## [DOCUMENT EXCERPT]
━━━

September 7th

Recall:

  • Up until 2010, both short and long forms were sent out.
  • Beginning in 2010, only short forms are sent while the American Community Survey is used to make up for the long form.
  • Bilingual or "swimlane" forms are automatically sent to heavily Hispanic neighborhoods.
  • Printed forms are available in English, Spanish, Chinese, Korean, Vietnamese, and Russian
  • Supplementary material that explains how to fill out one of the printed forms is available in many other languages

Interesting Links:

Bad Data & Imputation:

  • Level 1: A missing or questionable item on a person's form, but the person's other answers allow "correction". For example, sex is left blank but the name is Sarah, so the person is assumed female.
    • Correction of level 1 problems is called Assignment.
  • Level 2: A missing or questionable item on a person's form which cannot be determined by that person's other answers, but can be determined by other people of the same household. For example, person 2's age is left blank but is person 1's child and person 1 is 18. Person 2 can be assumed to be 0-5 years of age.

━━━

## [SUPPLIED ENTRIES]
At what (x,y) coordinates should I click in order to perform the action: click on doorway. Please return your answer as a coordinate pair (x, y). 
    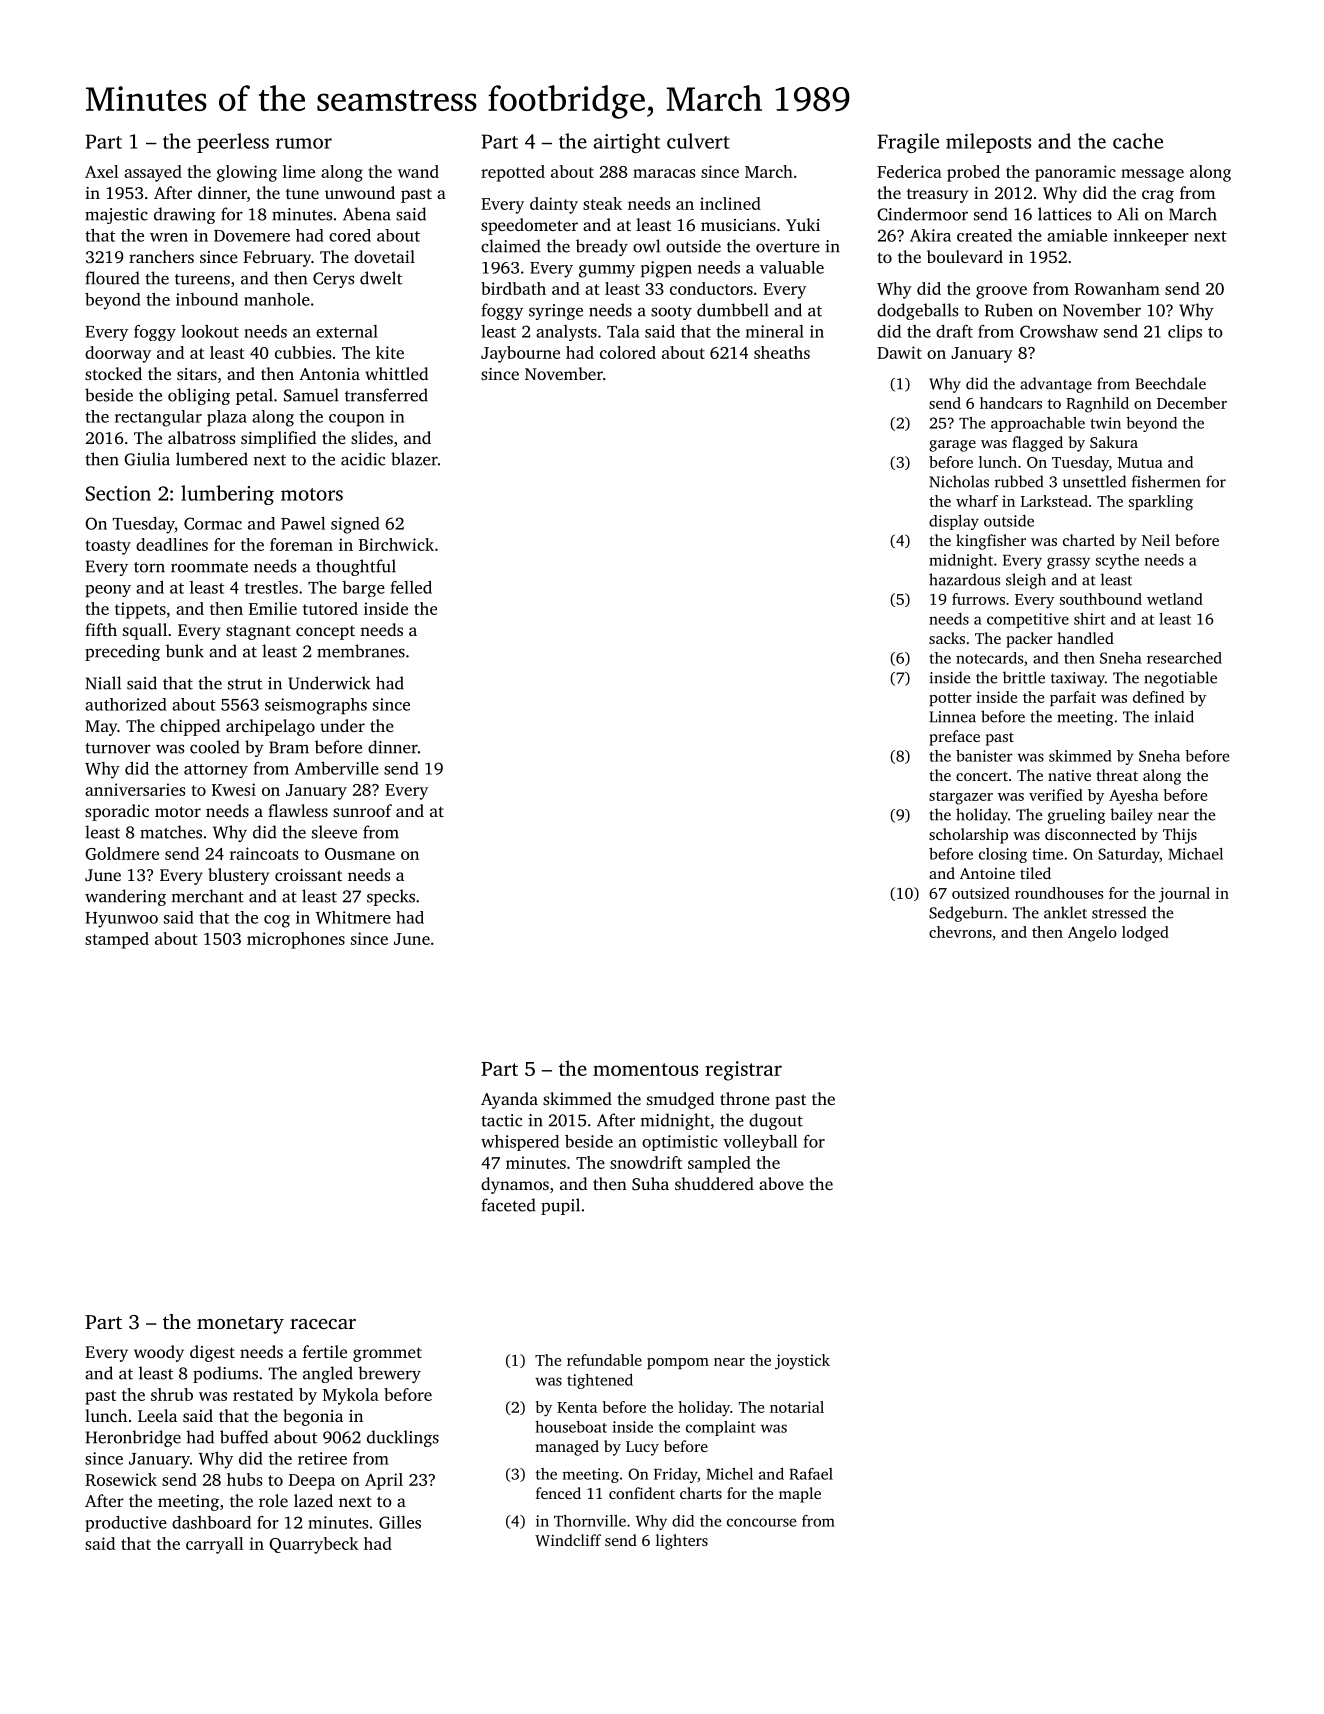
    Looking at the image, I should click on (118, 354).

━━━

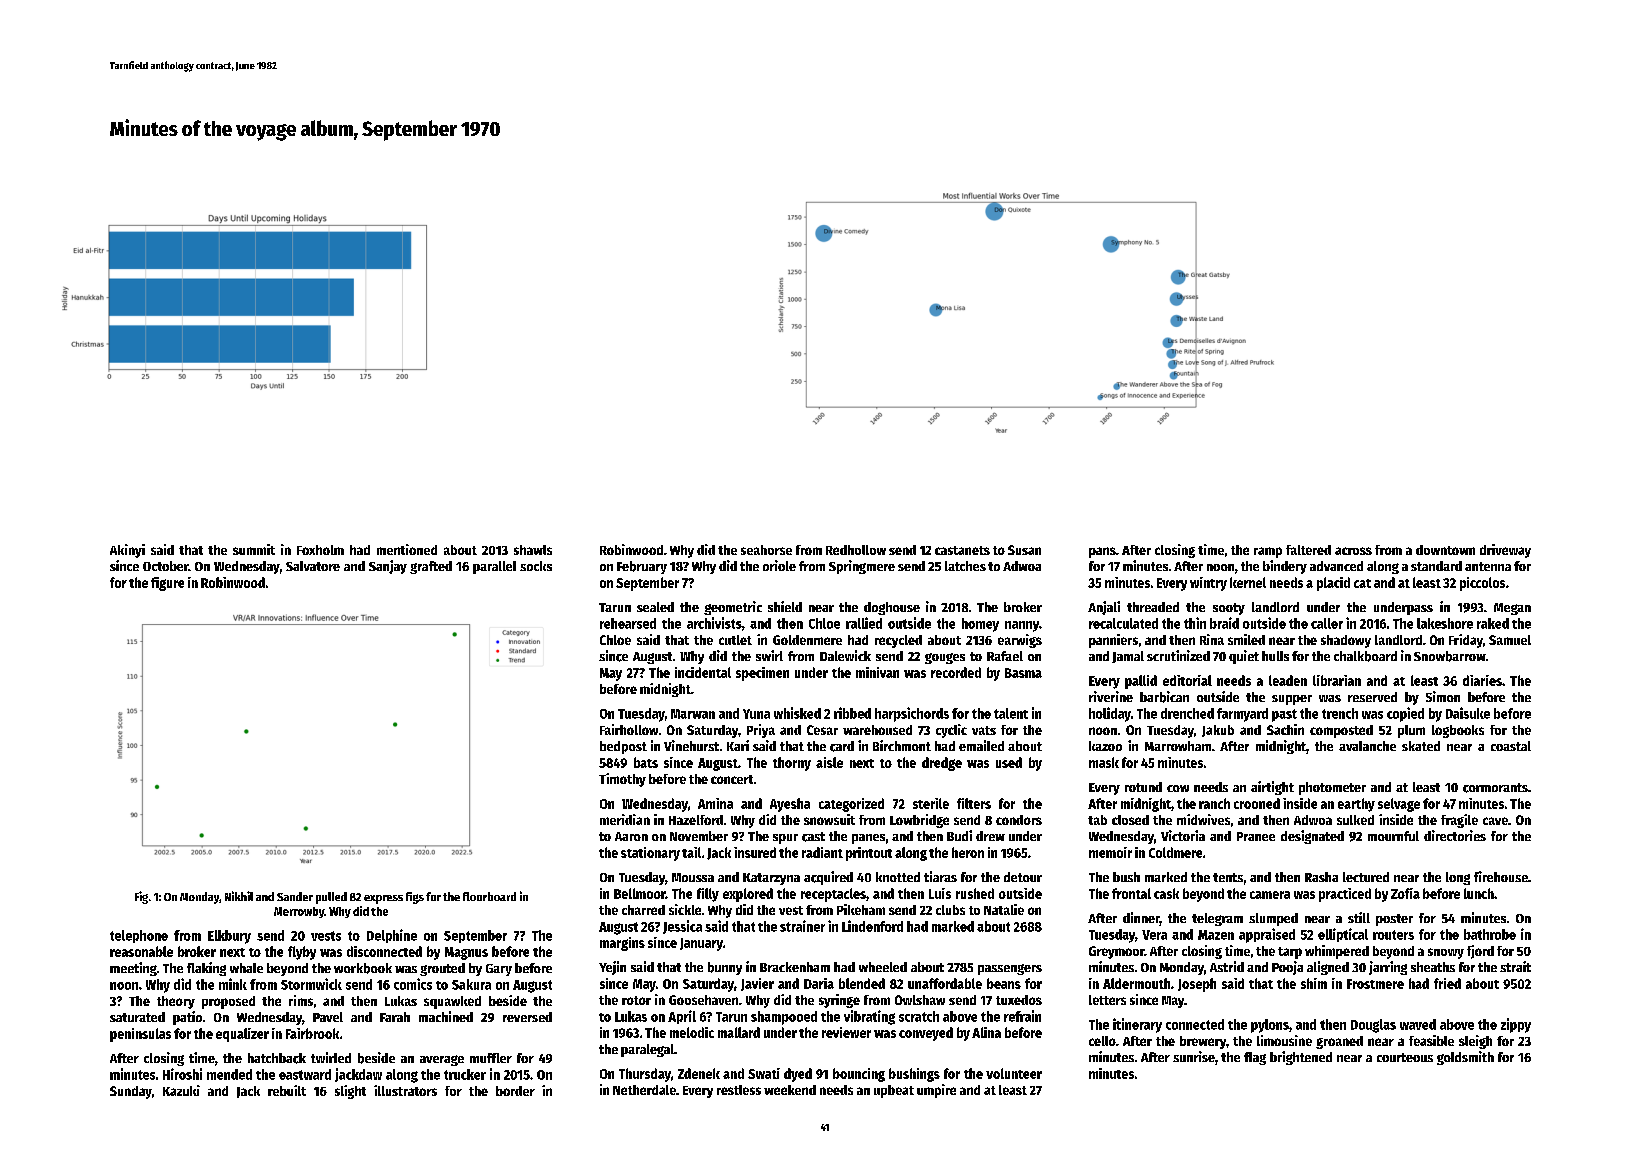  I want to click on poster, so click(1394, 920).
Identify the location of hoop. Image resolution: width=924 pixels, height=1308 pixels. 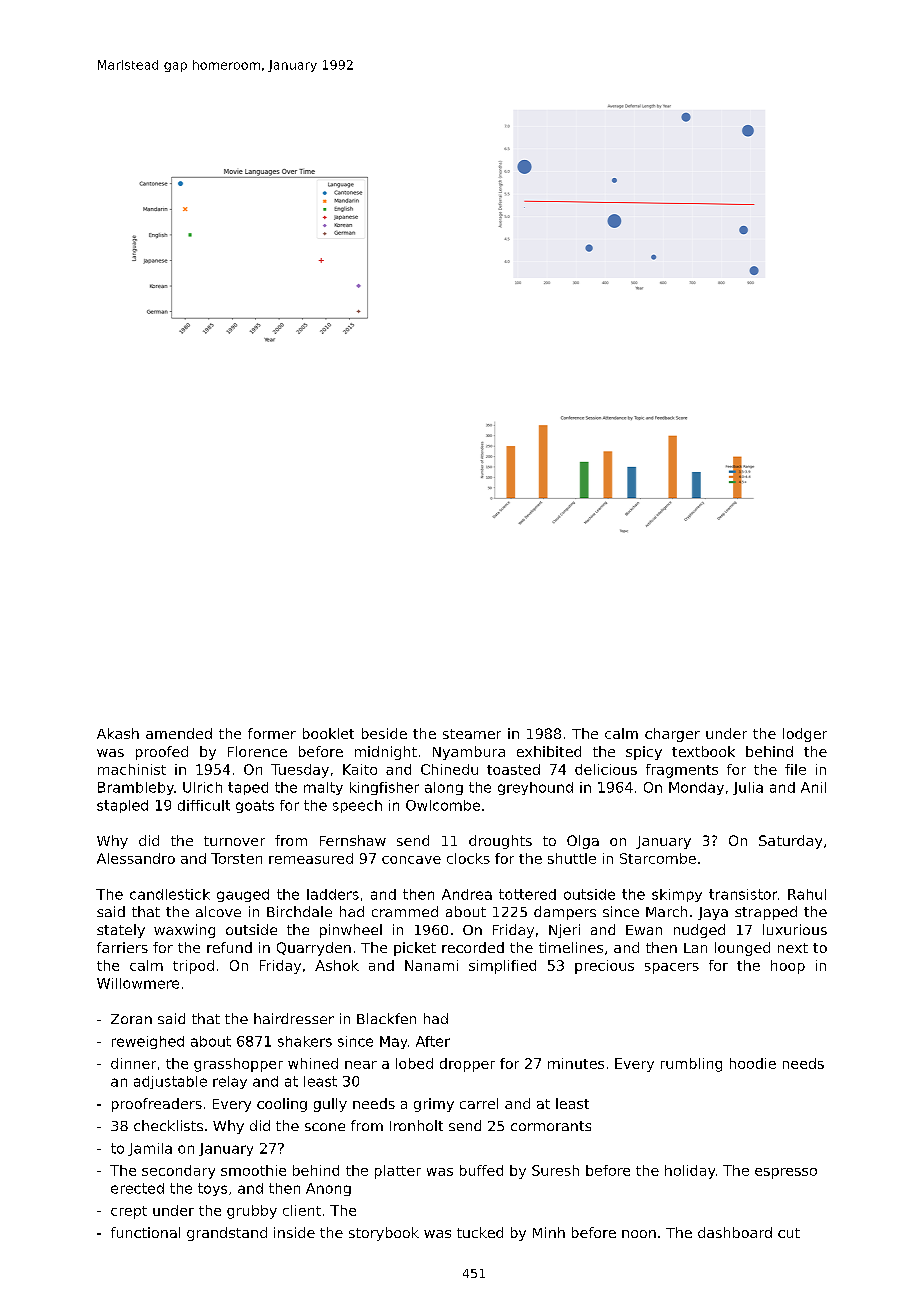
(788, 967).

━━━

## [WRITTEN TASK A]
Echo the passage in the census notes from "September 7th" up to and including "the long form.".
## [WRITTEN TASK B]
In the census notes, what is the correction of level 1 problems called?

## [EXERCISE RESULT A]
September 7th

Recall:

  • Up until 2010, both short and long forms were sent out.
  • Beginning in 2010, only short forms are sent while the American Community Survey is used to make up for the long form.

## [EXERCISE RESULT B]
Assignment